▶ [Extrait source]
***
On a beaucoup lu et tout entendu sur la force majeure, notamment après les arrêts « Océane » et « Thomas Cook » rendus par la Cour de Cassation le 8 mars 2012. Aussi est-il temps de remettre les choses à plat et faire un point en trois étapes. Me Emmanuelle Llop s'y est collée. En voici le second volet : Force majeure : l’arrêt « Océane » ou les errements de la Cour de Cassation…


Rédigé par Me Emmanuelle LLOP le Jeudi 12 Avril 2012

La Cour de Cassation vient de rendre un arrêt pour le moins étonnant - et aux conséquences économiques sans doute au-dessus des considérations hautement juridiques qui l’animent – dans le cadre des conséquences du volcan sur le retour des clients./photo dr
La Cour de Cassation vient de rendre un arrêt pour le moins étonnant - et aux conséquences économiques sans doute au-dessus des considérations hautement juridiques qui l’animent – dans le cadre des conséquences du volcan sur le retour des clients./photo dr
Alors qu’à de nombreuses reprises, les agence de voyages ont été exonérées de tout remboursement, (comme par exemple à la suite de la tempête de 1999 lorsque des clients empêchés de rejoindre l’aéroport ont réclamé le remboursement du voyage et des dommages et intérêts : ils ont été déboutés sur le fondement de la force majeure).

La Cour de Cassation vient de rendre un arrêt pour le moins étonnant - et aux conséquences économiques sans doute au-dessus des considérations hautement juridiques qui l’animent – dans le cadre des conséquences du volcan sur le retour des clients.

Il en ressort que l’agence de voyages doit supporter à ses frais le séjour supplémentaire de ses clients pendant le temps d’attente d’un vol, ainsi que la location de voiture nécessitée par une arrivée dans un aéroport différent, au nom des prestations de remplacement que l’agence de voyages doit proposer.

Tout en citant furtivement l’article L. 211-16 et la force majeure comme exclusive de la responsabilité de plein droit, la Cour s’emmêle les pinceaux juridiques, regarde en arrière vers l’article L. 211-15 consacré aux modifications après départ, et décide que, si le client a pu trouver des solutions de remplacement, l’agence aurait pu le faire aussi …

La Cour conclut alors que le premier juge a eu raison de faire supporter à l’agence le prix de ces prestations de remplacement. Non, mille fois non !

Un triste et curieux mélange entre deux textes

La Cour de Cassation a opéré un triste et curieux mélange entre deux textes qui ne traitent pas des mêmes questions.

Ces textes sont L. 211-15 qui organise le remplacement des prestations modifiées après le départ mais que l’agence maîtrise ou doit maîtriser (par exemple, la défaillance d’un TO), aux frais de l’agence ;

Et l’article L. 211-16 qui traite des conséquences d’un événement que personne ne contrôle et qui met fin au contrat de voyage en cours.

En effet, il ne devrait pas être question dans l’affaire « Océane » de prestations de remplacement.

Lorsque les clients doivent rester sur place parce que leur aéroport de retour est fermé, l’agence conserve son obligation d’assistance qui consiste à leur apporter de l’aide dans la recherche d’une solution.
***
[Enregistrements sur la localisation d'éléments à l'écran]
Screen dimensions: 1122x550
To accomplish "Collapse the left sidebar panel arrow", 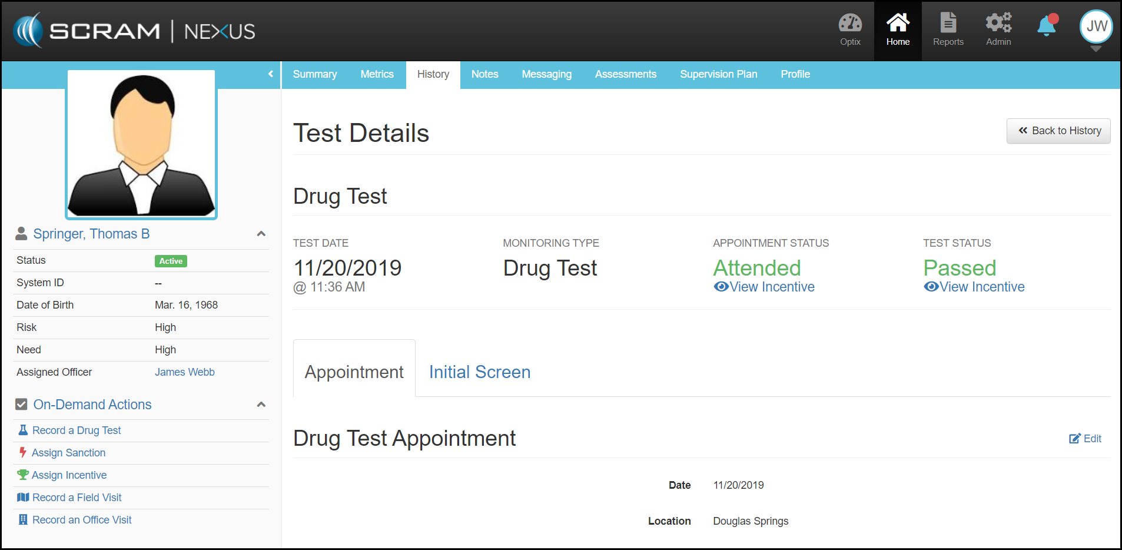I will [x=271, y=74].
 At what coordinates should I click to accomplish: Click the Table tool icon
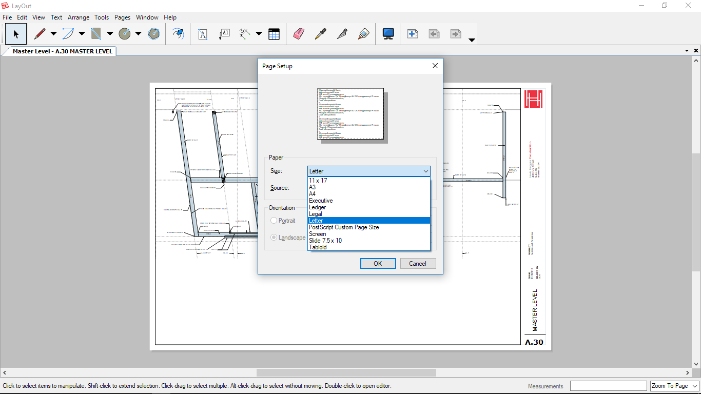point(274,34)
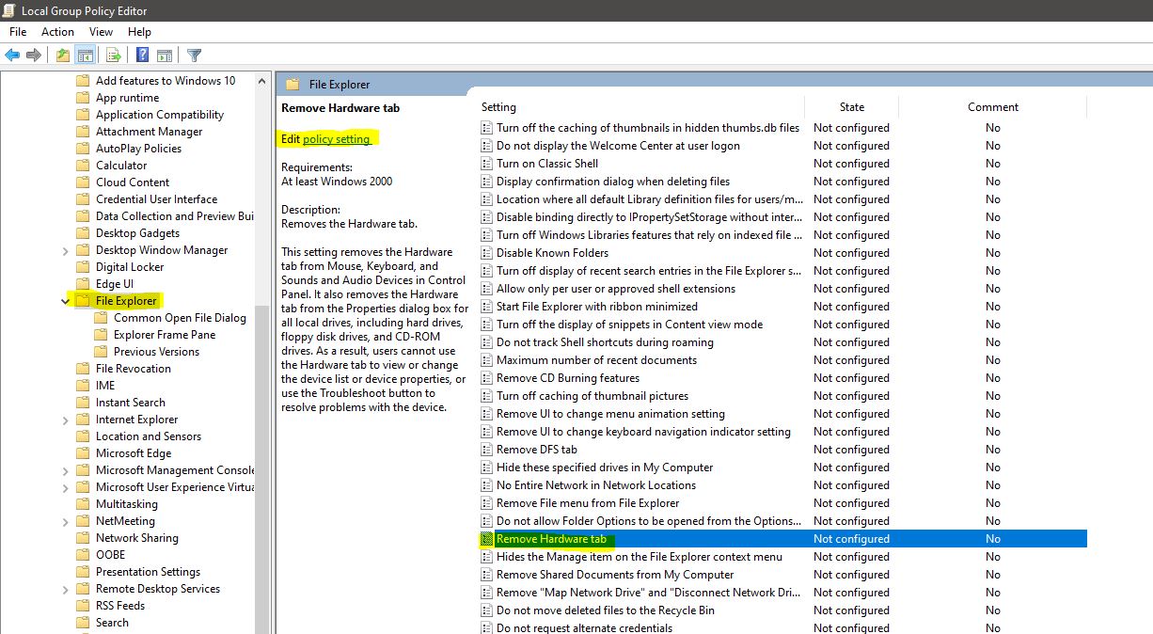
Task: Click the Forward navigation arrow
Action: pyautogui.click(x=34, y=55)
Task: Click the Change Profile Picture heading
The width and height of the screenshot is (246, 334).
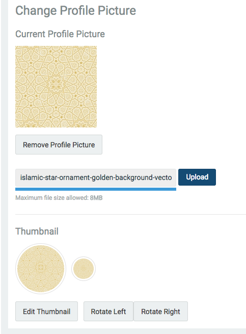Action: (x=75, y=11)
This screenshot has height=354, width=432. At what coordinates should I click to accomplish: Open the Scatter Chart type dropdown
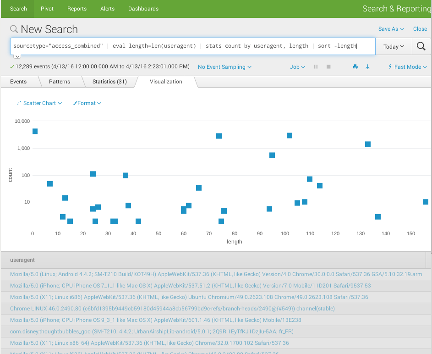pos(39,103)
***
▶ [Consigne A] Relevez toutes les dates mentionnées dans l'extrait source sur la force majeure.
▶ [Consigne B] Reprenez l'extrait source sur la force majeure à la suite de sa dernière phrase et poursuivez-en la rédaction.

▶ [Réponse attendue A] Le 8 mars 2012 ; le jeudi 12 avril 2012 ; 1999.

▶ [Réponse attendue B]
C’est ce que rappelle la Directive européenne sur les voyages à forfaits qui demande, en cas de force majeure, à « l’organisateur et/ou au détaillant partie au contrat de faire diligence pour venir en aide au consommateur en difficulté » (article 5).

Mais cela n’implique pas pour l’agence d’en supporter le prix, au contraire de l’article L. 211-15 qui évoque les prestations de remplacement parce qu’elles sont possibles : elles demeurent donc aux frais de l’agence, dans le cadre de son obligation de diligence, car l’agence conserve la maîtrise des opérations (changement d’hôtel, date de voyage etc.).

Il était logique jusqu’à présent de considérer que, lorsque la force majeure a anéanti tout ou partie des prestations prévues au contrat de voyage initial, l’agence exonérée de toute responsabilité n’avait pas à trouver des prestations nouvelles à ses frais.

Alors non, la force majeure n’a pas disparu !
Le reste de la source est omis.